Ольденбургу я передал запрос Саши Зарудного. Он совершенно согласен со мной, что если только там, в Крыму,
По дороге домой «любуюсь» разрушенными домами на 17—18-х линиях. Кунин мне рассказал много любопытного о том, что творится в петербургском порту. Крючники, оказывается, устроили итальянскую забастовку в отместку за то, что их стали преследовать за воровство продуктов. Сначала контроль был слабый, так как каждый уносил фрукты… Обыски при выходе стали унизительными. Собрались на митинг, где раздавались голоса: «Мы воры, а наше начальство еще более вор! Комиссары в кожаных куртках уносят продукты в портфелях…» Чуть было не убили брата Зиновьева — Радомысльского, вздумавшего помыкать грузчиков: «Живей, ребята, живей». Они накинулись на него и сообща положили «под мешок». Насилу спасли. Кунин утверждает, что пароходы возвращаются пустыми — разгруженными, но приобретается все на золото…
Вечером у Купера концерт Бетховена в пользу голодающих. Несмотря на сравнительно скромные цены, зал не был полон. Мы пошли послушать пианистку Юдину, игравшую Пятый концерт, но я не разделяю того энтузиазма, который выпал на ее долю благодаря «расовым особенностям». Говорят, она теософка. Ни настоящего темперамента, ни силы, ни энтузиазма, ни колорита. Но зал рушился от аплодисментов, и особенно усердствовал сам Купер. Среди второго отделения, после Третьей симфонии, мы ушли, встревоженные новостью, сообщенной в антракте господином Бачковым. Отозвав в сторону, заговорщицким тоном вопросил, не послал ли я чего с Оргом. Оказывается, Эдварда Георгиевича в Ямбурге обыскивали в течение пяти часов (много же вез!), и все отобрано. Я, может быть, напрасно поведал, что моего, кроме письма к дочери, ничего не было. (У Бачкова очень подозрительная физиономия.) Но потом уже я напомнил, что Орг должен был везти с собой поднесенную ему мою акварель «Итальянская вилла» и две наших фотографии, на одной из них я даже расписался: «Дорогому Эдварду Георгиевичу на память от преданного ему с дружеским расположением Александра Бенуа». Ведь этого для наших инквизиторов совершенно достаточный мотив для подозрения, что у меня с ним были какие-то контрреволюционные или иные нелегальные сношения. Меня это так расстроило (только что стал успокаиваться после тревоги, причиненной арестом Мишеньки), что я уже не в силах был слушать музыку.

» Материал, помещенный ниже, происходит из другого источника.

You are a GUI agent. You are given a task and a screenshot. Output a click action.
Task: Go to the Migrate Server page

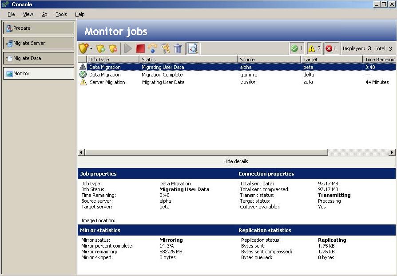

Не сплю до 6 часов. Вариант сопровождающей записки ни на минуту не забывается, пробуждаюсь от кошмаров. В первый раз, будто из «маленького окошка», я вижу ужасно жуткий ночной зимний пейзаж, какую-то стенку вместо решетки Николы и горящий розовым цветом фонарь, и еще второй сон…
Утром Мотя приводит меня в ужас, доложив:
— К вам пришел… Андронников!
Подумал — с обыском, но, оказалось, это какой-то полуартистичный господин в белом кителе и белых штанах с оригинальными пуговицами зашел спросить адрес доктора Рулле по совету Фроловой Н. Сам Андронников себя считает фроловцем, ибо он двенадцать дней отсидел в заточении за то, что его фамилия встретилась в злополучном «Наказе».
По дороге в Эрмитаж читал с Эрнстом текст декрета об отмене декрета прошлого года, обезличившего мебель и предметы обихода.
В Эрмитаже застаю супругов Мезриль с Липгардтом перед гатчинским «Тицианом». Француз, видимо, не вполне уверенный в атрибуции, — в упоении, что может Мозесу сообщить о своих открытиях. Его очень ободрило то, что он получил письмо от Мабузье Воле [?] и Коррадо Ричи. Я показываю Мезрилям строгановские картины в нашей библиотеке, но остальные под ключом у отсутствующего Шмидта.
Сережа Зарудный в ужасе от возможности возобновления переписки со спасшимся его двоюродным братом в Токио — инженером Иваном Сергеевичем.